Ripple20 : des vulnérabilités appelées à empoisonner Internet durablement

La situation s’est améliorée depuis que le voile a été levé sur les vulnérabilités Ripple20 en juin. Mais il apparaît probable que l’industrie des objets connectés ne s’en débarrassera jamais totalement. C’est du moins l’analyse faite par les chercheurs de JSOF, un cabinet de conseil en cybersécurité basé à Jerusalem, qui intervenait récemment lors de l’édition 2020 de la conférence Black Hat.
L’occasion pour eux de se pencher en profondeur sur la série de 19 vulnérabilités inédites découvertes l’an dernier. Et qui affectent des centaines de millions d’objets connectés à travers le monde.

Ces vulnérabilités figurent dans une pile TCP/IP appelée Treck TCP/IP, largement utilisée parmi une longue liste de périphériques connectés et autres appareils IoT de fournisseurs tels qu'Intel, Cisco et HPE.

Lors de son allocution à Black Hat, Shlomi Oberman, PDG de JSOF, a expliqué que quatre de ces vulnérabilités sont critiques, permettant l'exécution de code à distance (RCE), et que huit présentent une criticité de moyenne à élevée, suivant le Common Vulnerability Scoring System, avec une certaine chance de RCE.

« Les dispositifs concernés sont fabriqués par des fournisseurs que vous connaissez tous », a relevé Shlomi Oberman. « De grands noms, des dispositifs à fort impact, mais aussi de petits fabricants de tous types d’objets connectés ». Et d’expliquer que l’on parle là « de dispositifs que vous pouvez rencontrer dans votre hôpital, à la maison sur votre réseau », mais aussi pour des utilités, des systèmes de transport : « des choses que vous utilisez dans votre vie de tous les jours, vos déplacements – à peu près tout ce que nous faisons est alimenté par des appareils concernés par les vulnérabilités Ripple20 ».

Puisque la pile Treck est utilisée dans un grand nombre de produits différents, les chercheurs de JSOF ont eu du mal à identifier et alerter les constructeurs concernés. Selon les chercheurs, l’adoption de cette pile TCP/IP s’est étendue à toute la chaîne d'approvisionnement IT au cours des deux dernières décennies, avec différentes versions et branches concernant des centaines de millions d'appareils. D'où un effet boule de neige… et le nom de Ripple20.

Si certains fournisseurs ont publié des avis et des correctifs pour les vulnérabilités de Ripple20, d'autres ne l'ont pas fait. Le chercheur français SwitHak tient à jour une liste de constructeurs concernés. Et force est de constater que peu semblent avoir effectivement communiqué sur le sujet.
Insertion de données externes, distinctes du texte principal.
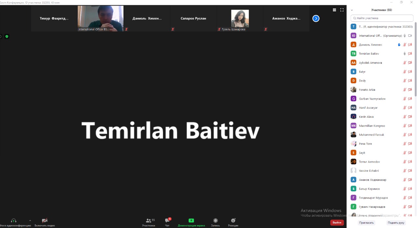Open the Reactions emoji icon
Image resolution: width=417 pixels, height=228 pixels.
233,221
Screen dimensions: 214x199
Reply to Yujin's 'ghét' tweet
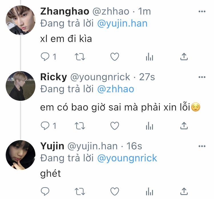coord(45,191)
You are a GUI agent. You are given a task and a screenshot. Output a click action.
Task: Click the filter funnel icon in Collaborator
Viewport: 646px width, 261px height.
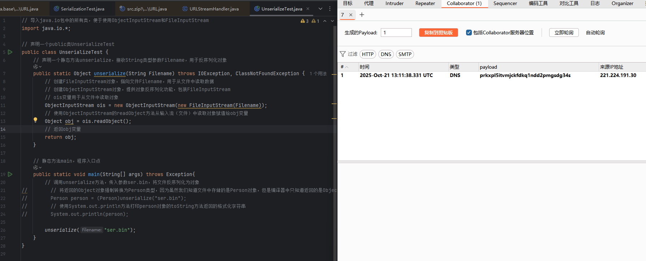[343, 54]
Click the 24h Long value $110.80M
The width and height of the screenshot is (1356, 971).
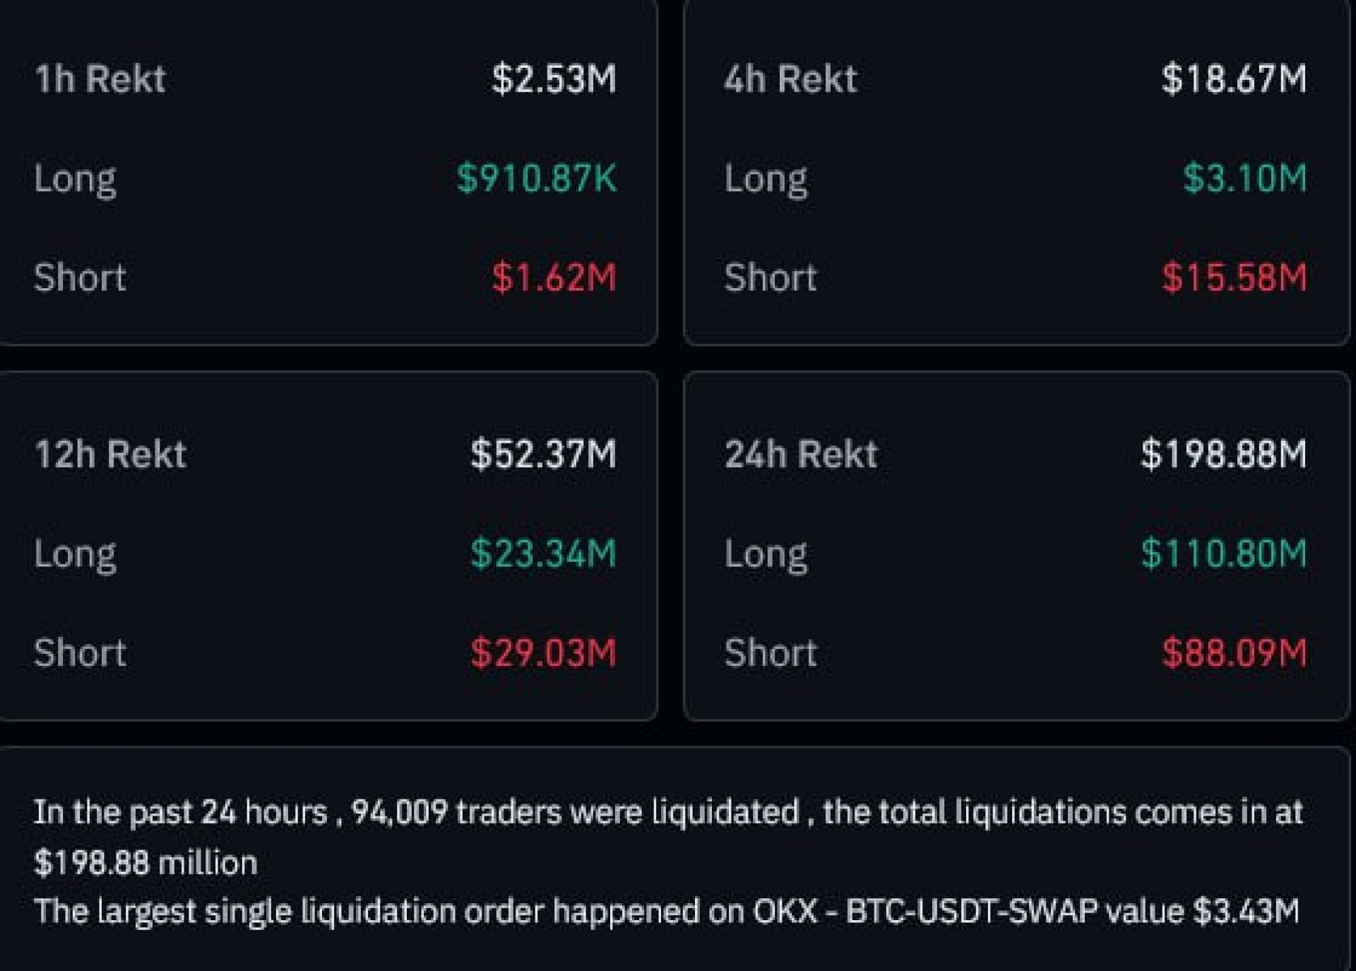point(1223,553)
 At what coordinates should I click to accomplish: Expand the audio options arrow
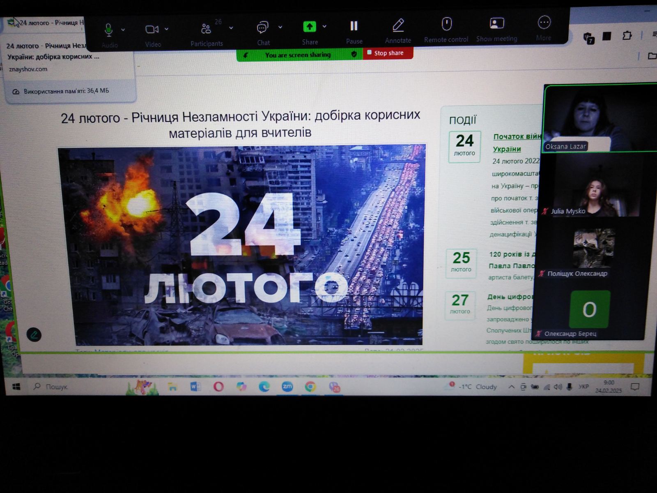coord(123,30)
Pour Shlomi Oberman, le problème est extrêmement répandu. Et il s'attend à ce que d'autres fournisseurs et appareils vulnérables soient découverts au fil du temps : « à ce stade, […] nous estimons que chaque organisation de taille moyenne à grande aux États-Unis possède au moins un appareil vulnérable, que ce soit un appareil de réseau, un appareil d'impression, un appareil ICS, etc. »

Scott Caveza, directeur de l'ingénierie de recherche chez Tenable, s’attend également à ce que de nouveaux appareils et constructeurs affectés soit découverts. Tenable a récemment collaboré avec JSOF pour aider à identifier 34 fournisseurs supplémentaires et 47 appareils vulnérables à Ripple20.
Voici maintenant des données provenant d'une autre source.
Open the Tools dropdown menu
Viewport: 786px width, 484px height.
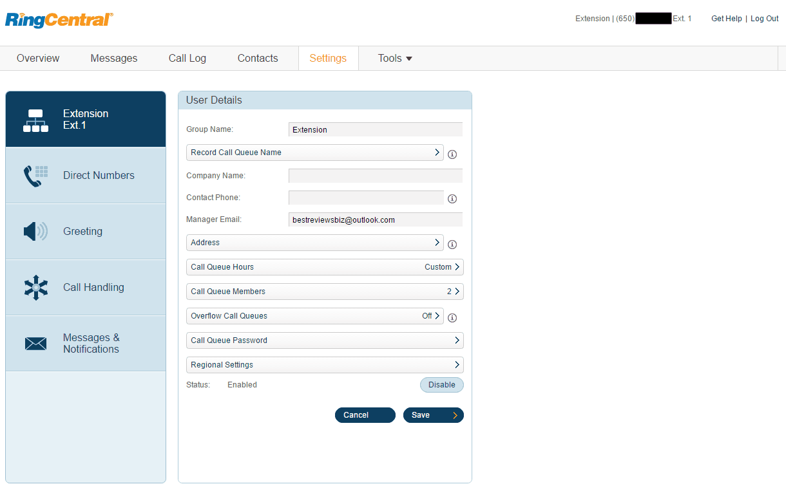point(394,58)
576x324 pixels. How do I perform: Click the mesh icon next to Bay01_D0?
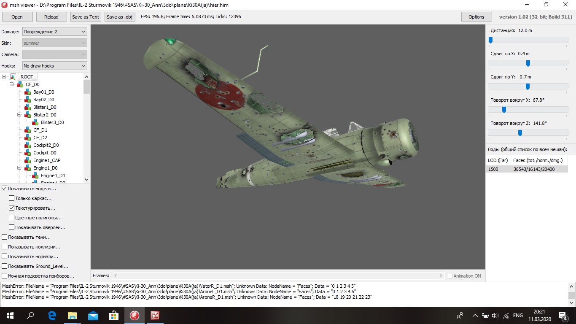click(x=28, y=92)
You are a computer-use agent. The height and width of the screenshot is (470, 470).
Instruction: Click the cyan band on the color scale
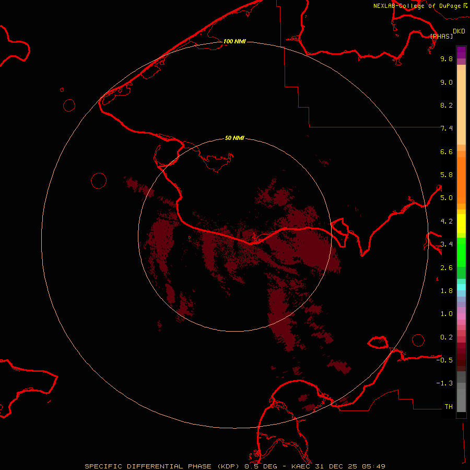pos(461,287)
Pire encore, pour Scott Caveza, il sera presque impossible de se débarrasser complètement des appareils touchés par Ripple20 : « JSOF continue de travailler avec différents fournisseurs et le CERT/CC [Computer Emergency Response Team Coordination Center] pour les contacter ». Las, au fil des ans, de nombreux constructeurs se sont appropriés cette bibliothèque et pour Scott Caveza, « il est pratiquement impossible de retrouver tous les appareils concernés, et il y aura inévitablement des appareils qui se révéleront vulnérables mais qui ne sont plus pris en charge, ou qui ont été mis sur le marché par une société qui n'est plus en activité ».

Alors pour lui, la gravité de la situation « dépendra du dispositif et de la façon dont la pile TCP/IP de Treck a été mise en œuvre ». Mais la palette promet d’être étendue : « dans certains cas, cela pourrait avoir un impact très grave, et dans d'autres, les différences de code pourraient offrir certaines atténuations et une protection ».

Mais il n’en reste pas moins que « la bibliothèque Treck est présente dans une grande variété d’appareils connectés et de systèmes opérationnels (OT), qui peuvent être impliqués dans des opérations critiques et sont notoirement difficiles à réparer. Cela renforce la menace posée par Ripple20 ».